TEXTO FORNECIDO

• • •

Sobre o tempo que passa
Espremer, gota a gota, o escravo que mantemos escondido dentro de nós. Porque nós inventámos o Estado de Direito, para deixarmos de ter um dono, como dizia Plínio. Basta que não tenhamos medo, conforme o projecto de Étienne la Boétie: "n'ayez pas peur". Na "servitude volontaire" o grande ou pequeno tirano apenas têm o poder que se lhes dá...
1.11.07
Há dias, um companheiro blogosférico, que se refugia no anonimato, teve a galhardia de me revelar, em confidência, a respectiva identidade, depois de indirectas provocações que me têm vindo a fazer. Nem por isso abandono a minha anterior reserva de não entrar em polémica com quem não assina, mesmo que, para mim, ele já não seja anónimo. Aliás, quero aqui confessar que também nunca aqui citei, uma aventura blogueira do meu pequeno círculo de intimidade social, onde todos utilizamos heterónimos, embora todos os frequentadores e comentadores dessa forma de expressão consigam dar nome aos intervenientes.

• • •

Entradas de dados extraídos

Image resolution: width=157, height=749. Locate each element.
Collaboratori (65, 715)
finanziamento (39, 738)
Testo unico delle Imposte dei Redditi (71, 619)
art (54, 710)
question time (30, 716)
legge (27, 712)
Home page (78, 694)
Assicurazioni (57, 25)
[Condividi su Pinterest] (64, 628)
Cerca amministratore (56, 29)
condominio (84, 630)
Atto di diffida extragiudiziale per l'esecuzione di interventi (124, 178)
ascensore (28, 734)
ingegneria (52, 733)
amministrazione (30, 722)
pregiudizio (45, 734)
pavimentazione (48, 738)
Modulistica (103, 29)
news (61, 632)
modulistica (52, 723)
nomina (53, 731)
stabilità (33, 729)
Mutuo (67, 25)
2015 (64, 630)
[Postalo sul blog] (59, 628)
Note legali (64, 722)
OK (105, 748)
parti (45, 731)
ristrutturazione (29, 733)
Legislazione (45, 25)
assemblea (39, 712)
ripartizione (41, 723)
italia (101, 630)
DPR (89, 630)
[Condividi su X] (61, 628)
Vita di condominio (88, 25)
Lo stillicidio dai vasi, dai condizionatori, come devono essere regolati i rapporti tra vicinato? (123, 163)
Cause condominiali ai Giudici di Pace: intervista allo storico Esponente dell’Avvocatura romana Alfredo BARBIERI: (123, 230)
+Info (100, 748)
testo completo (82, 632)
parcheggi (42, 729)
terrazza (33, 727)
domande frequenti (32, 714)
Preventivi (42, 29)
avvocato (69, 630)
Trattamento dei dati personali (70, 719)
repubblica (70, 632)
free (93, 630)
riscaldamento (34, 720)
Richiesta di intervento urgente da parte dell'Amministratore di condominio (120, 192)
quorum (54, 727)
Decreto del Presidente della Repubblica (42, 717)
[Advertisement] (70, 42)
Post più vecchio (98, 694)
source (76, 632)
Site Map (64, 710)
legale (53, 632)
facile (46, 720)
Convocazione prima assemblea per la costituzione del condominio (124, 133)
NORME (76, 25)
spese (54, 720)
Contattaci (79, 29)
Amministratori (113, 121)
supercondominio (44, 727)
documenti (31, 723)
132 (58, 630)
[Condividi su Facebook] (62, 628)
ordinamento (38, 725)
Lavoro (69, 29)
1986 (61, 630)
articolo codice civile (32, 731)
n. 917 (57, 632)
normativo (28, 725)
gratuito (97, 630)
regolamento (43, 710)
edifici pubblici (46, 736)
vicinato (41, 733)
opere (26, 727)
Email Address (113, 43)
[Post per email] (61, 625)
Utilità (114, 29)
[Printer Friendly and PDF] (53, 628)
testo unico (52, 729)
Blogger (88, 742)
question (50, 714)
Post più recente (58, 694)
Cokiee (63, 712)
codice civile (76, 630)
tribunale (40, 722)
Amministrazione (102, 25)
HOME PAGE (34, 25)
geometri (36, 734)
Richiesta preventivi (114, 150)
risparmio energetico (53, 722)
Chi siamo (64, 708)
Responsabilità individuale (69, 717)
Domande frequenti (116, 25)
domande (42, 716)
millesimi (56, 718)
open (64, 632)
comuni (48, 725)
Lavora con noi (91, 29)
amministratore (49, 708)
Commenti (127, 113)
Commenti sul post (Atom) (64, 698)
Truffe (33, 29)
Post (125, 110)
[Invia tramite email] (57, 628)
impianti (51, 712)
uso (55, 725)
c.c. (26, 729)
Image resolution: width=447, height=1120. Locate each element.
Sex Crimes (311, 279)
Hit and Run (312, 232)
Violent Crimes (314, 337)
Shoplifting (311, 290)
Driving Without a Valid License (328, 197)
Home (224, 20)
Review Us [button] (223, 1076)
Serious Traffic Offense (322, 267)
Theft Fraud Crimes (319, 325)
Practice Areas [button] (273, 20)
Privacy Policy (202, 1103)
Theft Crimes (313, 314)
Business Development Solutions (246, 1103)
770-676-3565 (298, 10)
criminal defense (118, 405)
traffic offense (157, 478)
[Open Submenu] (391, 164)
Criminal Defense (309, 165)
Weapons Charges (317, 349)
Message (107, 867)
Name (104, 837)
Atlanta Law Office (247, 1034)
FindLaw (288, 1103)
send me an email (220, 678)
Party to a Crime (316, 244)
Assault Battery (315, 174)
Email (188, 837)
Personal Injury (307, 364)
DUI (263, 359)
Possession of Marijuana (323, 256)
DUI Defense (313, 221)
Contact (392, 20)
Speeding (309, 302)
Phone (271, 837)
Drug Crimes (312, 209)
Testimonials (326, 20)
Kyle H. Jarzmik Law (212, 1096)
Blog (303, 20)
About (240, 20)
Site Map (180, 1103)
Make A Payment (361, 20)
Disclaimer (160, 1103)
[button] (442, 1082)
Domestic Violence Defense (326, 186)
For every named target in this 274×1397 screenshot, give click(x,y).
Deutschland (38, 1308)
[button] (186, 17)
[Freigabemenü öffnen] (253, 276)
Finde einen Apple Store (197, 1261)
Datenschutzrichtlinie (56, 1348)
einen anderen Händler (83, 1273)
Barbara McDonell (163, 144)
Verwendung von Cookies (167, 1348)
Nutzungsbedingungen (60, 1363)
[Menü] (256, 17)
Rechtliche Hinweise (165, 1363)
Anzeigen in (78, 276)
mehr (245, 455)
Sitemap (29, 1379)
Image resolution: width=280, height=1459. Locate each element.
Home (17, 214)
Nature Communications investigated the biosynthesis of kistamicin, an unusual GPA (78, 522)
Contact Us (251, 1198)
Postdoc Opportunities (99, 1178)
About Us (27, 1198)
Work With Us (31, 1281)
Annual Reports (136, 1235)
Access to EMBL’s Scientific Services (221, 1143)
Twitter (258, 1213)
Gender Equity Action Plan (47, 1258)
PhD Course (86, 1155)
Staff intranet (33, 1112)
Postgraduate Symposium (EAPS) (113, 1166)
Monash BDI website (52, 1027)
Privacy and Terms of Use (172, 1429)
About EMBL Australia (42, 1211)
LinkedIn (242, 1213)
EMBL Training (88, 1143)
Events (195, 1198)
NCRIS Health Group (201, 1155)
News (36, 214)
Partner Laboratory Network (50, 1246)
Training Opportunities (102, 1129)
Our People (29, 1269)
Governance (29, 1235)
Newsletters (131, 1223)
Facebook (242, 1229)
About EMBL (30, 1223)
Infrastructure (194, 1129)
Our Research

• • •

TAREFAS A REALIZAR
• A. No texto sobre o tempo que passa, a quem é atribuída a ideia de que inventámos o Estado de Direito para deixarmos de ter um dono?
• B. Prossiga o texto sobre o tempo que passa a partir da última frase apresentada.

RESPOSTAS
• A. A Plínio.

• B.
Prefiro notar as linhas de muito alta tensão que nos continuam a sobrevoar, enquanto nos vamos dispersando pelos variados volteios palavrosos da politiqueirice, assim alimentando inúmeros cadáveres adiados que vão procriando terrorismos de alcatifa. Nem sequer merece adjectivação essa tentativa de transformação das "Novas Fronteiras" em palanque para a tradução em calão do conceito comuno-chinoca de "desenvolvimento científico", numa altura em que a imagem de tais protagonistas parece não coincidir com a banda desenhada do Professor Pardal.
Por essa e por outras é que os nossos poderes fácticos continuam a fugir ao necessário controlo dos agentes do poder político. Não falo nas Igrejas, nos militares e nos magistrados, mas noutras coisas mais subterrâneas e sem rosto e que, ao que parece, têm dinheiro suficiente para a compra de sofisticados aparelhos de escuta, até pressionando o nosso PGR obrigando a conversas secretas junto de televisor, com o som ligado...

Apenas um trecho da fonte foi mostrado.